Com quantas reviravoltas se faz um Shyamalan?
Desde que se tornou um cineasta estrela, certas coisas são esperadas do cinema de M. Night Shyamalan. Poucos são os diretores que causam tamanho estardalhaço, não apenas no universo da sétima arte e dos cinéfilos, como também da cultura pop em geral, fazendo seu nome ressoar tanto ou mais do que o dos astros na tela. Em pouco tempo Shyamalan se tornou tão popular quanto seus filmes, o que artisticamente é perigoso.
O Sexto Sentido (1999), seu terceiro longa, foi um verdadeiro fenômeno mundial. Trazia de volta o terror e suspense (adulto) para o mainstream comercial, se tornando um sucesso de bilheteria e rendendo para o diretor todo tipo de elogio e comparação: “o novo Hitchcock”, “o novo Spielberg”. O aval que O Sexto Sentido recebeu do grande público, crítica e Academia (com seis indicações ao Oscar, incluindo melhor filme e diretor para Shyamalan) nunca mais se repetiria e as afirmações eram que o diretor havia atingido o pico cedo demais.
A verdade é que Corpo Fechado (2000), Sinais (2002) e A Vila (2004), os filmes que sucederam, pertencem a uma mesma estrutura e a um mesmo modo de pensar, sendo facilmente identificáveis como conexões da mesma mente. É impossível também não se deixar atingir ou influenciar quando se está no olho do furacão e neste momento de sua carreia, era exatamente onde o cineasta se encontrava. De amor extremo, Shyamalan conheceu o outro lado da moeda, um lado amargo, no qual com facilidade pessoas viravam as costas e portas se fechavam.
Seus filmes seguintes, A Dama na Água (2006) e Fim dos Tempos (2008), são reflexos desse sentimento ruim que envolvia o outrora menino de ouro, deixando perceptível o ranço do novo relacionamento que Shyamalan tinha com o mundo. Passada a tempestade, que ainda incluiu o período de diretor de aluguel (O Último Mestre do Ar e Depois da Terra), e o cineasta fez as pazes de maneira tímida com o público, ao lançar A Visita (2015), anunciado como sua volta à boa forma.
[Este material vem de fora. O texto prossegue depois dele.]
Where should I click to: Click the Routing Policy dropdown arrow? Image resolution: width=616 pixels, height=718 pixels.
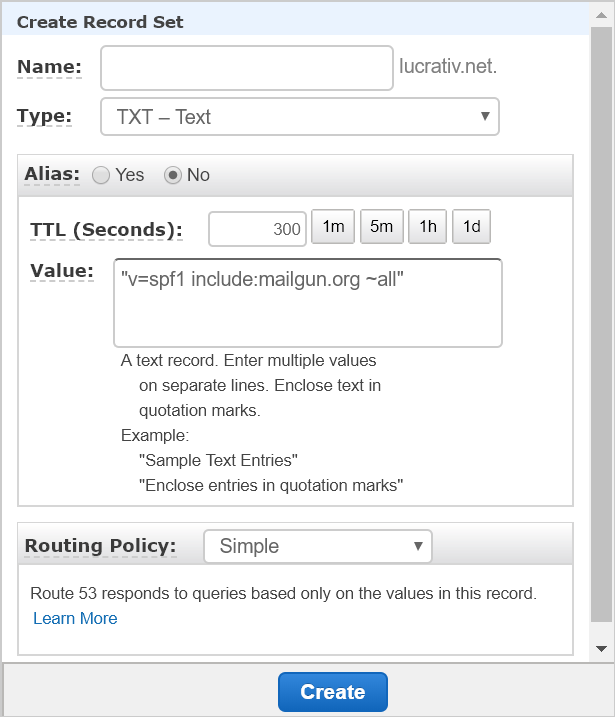(418, 546)
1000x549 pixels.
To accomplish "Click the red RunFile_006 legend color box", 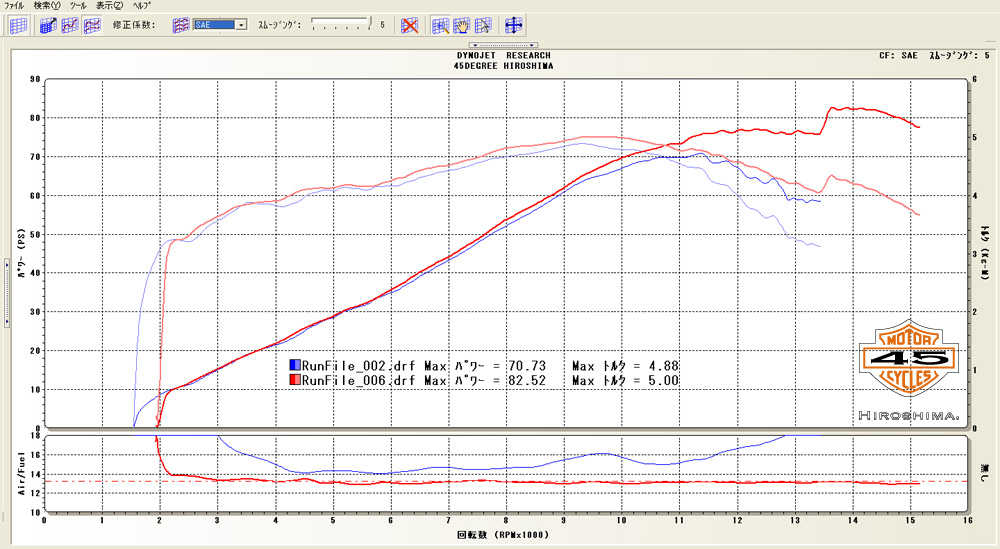I will (x=294, y=380).
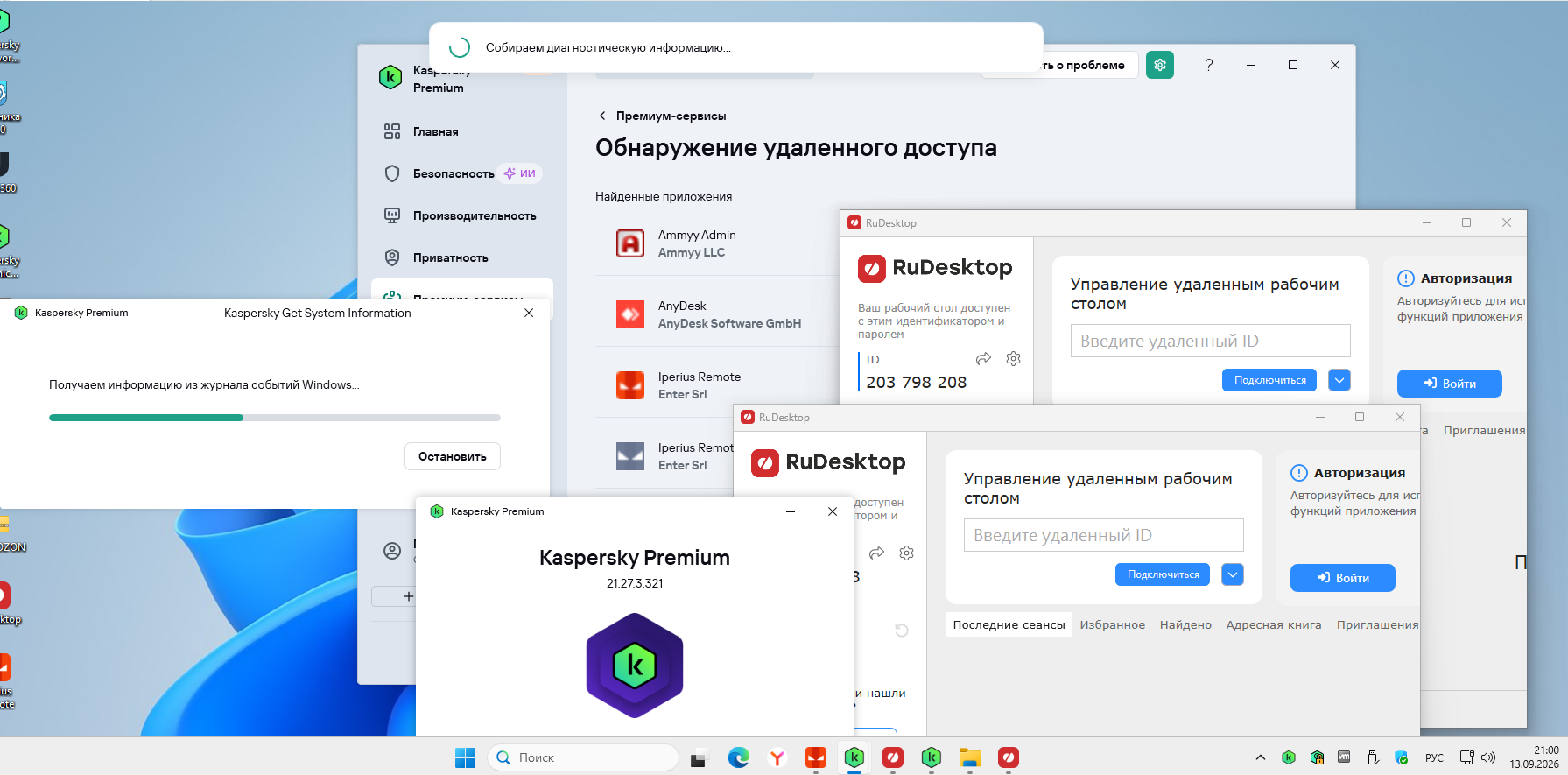Open the question mark help icon
This screenshot has width=1568, height=775.
1209,65
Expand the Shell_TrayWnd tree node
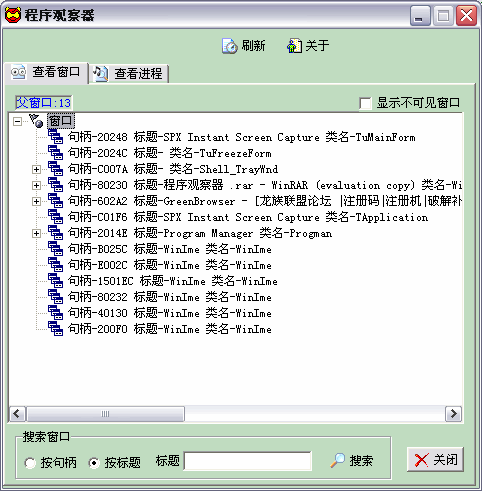This screenshot has width=482, height=491. coord(36,169)
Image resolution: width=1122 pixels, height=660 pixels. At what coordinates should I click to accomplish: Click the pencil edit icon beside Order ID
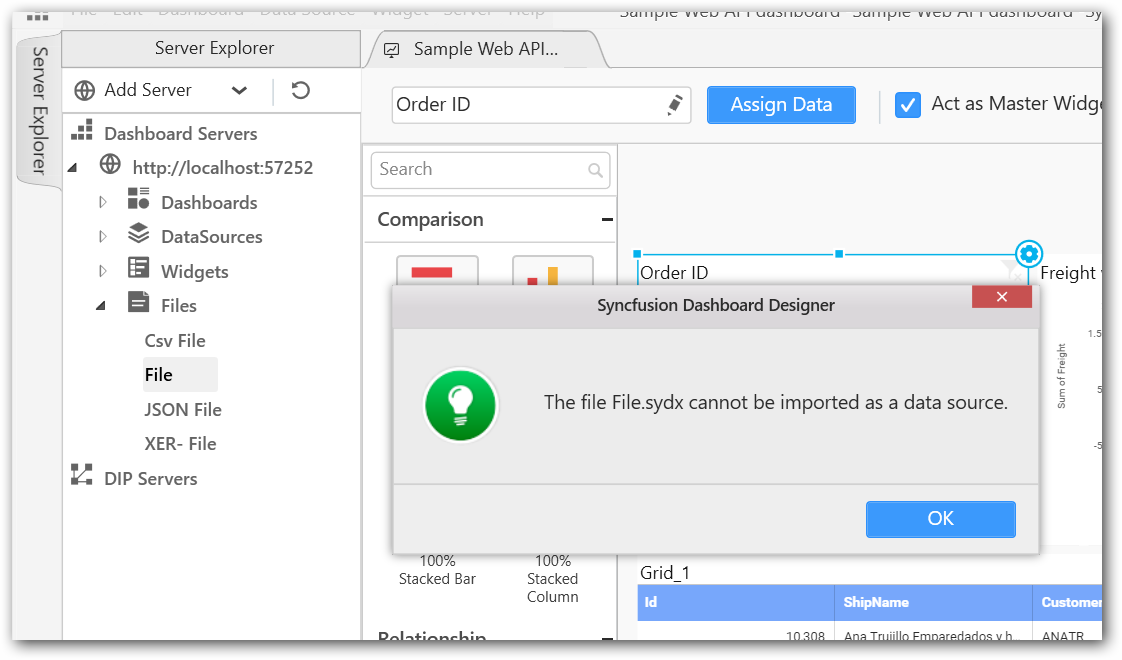(675, 104)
Para o feito, Shyamalan precisou voltar às origens, ao que fez seu cinema de autor tão especial, e que parecia perdido em meio a uma batalha de egos contra os críticos, público e, principalmente, os grandes estúdios. Em entrevista recente, em sua passagem pelo Brasil, o diretor revelou as aspirações equivocadas no início de carreira, quando optou pelo melodrama a fim de se tornar um cineasta indie (numa época pré-Sexto Sentido). Nas paredes do quarto, cartazes de obras-primas do terror e suspense chamavam seu nome, atentando para o gênero que verdadeiramente ama. Foi só quando Shyamalan deu ouvidos para a voz interior, que seus filmes se tornaram significativos.
Este é exatamente o caminho que o cineasta volta a trilhar depois de A Visita, um thriller pequeno, produzido no estilo found footage, sem nomes conhecidos impulsionando o filme, mas com sua assinatura – o que inclui o famoso plot twist final – escrita em todo lugar. Shyamalan dava novamente o que as pessoas queriam, tirando de si a paixão pulsante pelo gênero que tanto ama. Fragmentado é o novo passo, um filme maior e, de certa forma, mais ambicioso, que traz o diretor num modo mais próximo ao seu início de carreira, época de seus longas mais celebrados.
A trama, obviamente escrita pelo próprio, abre e logo de cara somos jogados em uma realidade devastadora. Três adolescentes são sequestradas ao saírem da festa de aniversário de uma delas, ainda no estacionamento. O crime ocorre numa pacífica e pequena cidade americana. Aos poucos as vítimas vão conhecendo o seu captor, um sujeito dono de variadas personalidades, algumas perigosas, outras extremamente violentas.
Kevin (James McAvoy), a personalidade original, ao mesmo tempo recebe tratamento da psiquiatra, Dra. Karen Fletcher (Betty Buckley). Novamente, Shyamalan pega uma ideia principal aparentemente simples, e a desenvolve à perfeição. Como de costume o cineasta aposta em seus personagens, dando bastante material para seus atores trabalharem diversos níveis de emoções, arqueando a abrangência de suas atuações.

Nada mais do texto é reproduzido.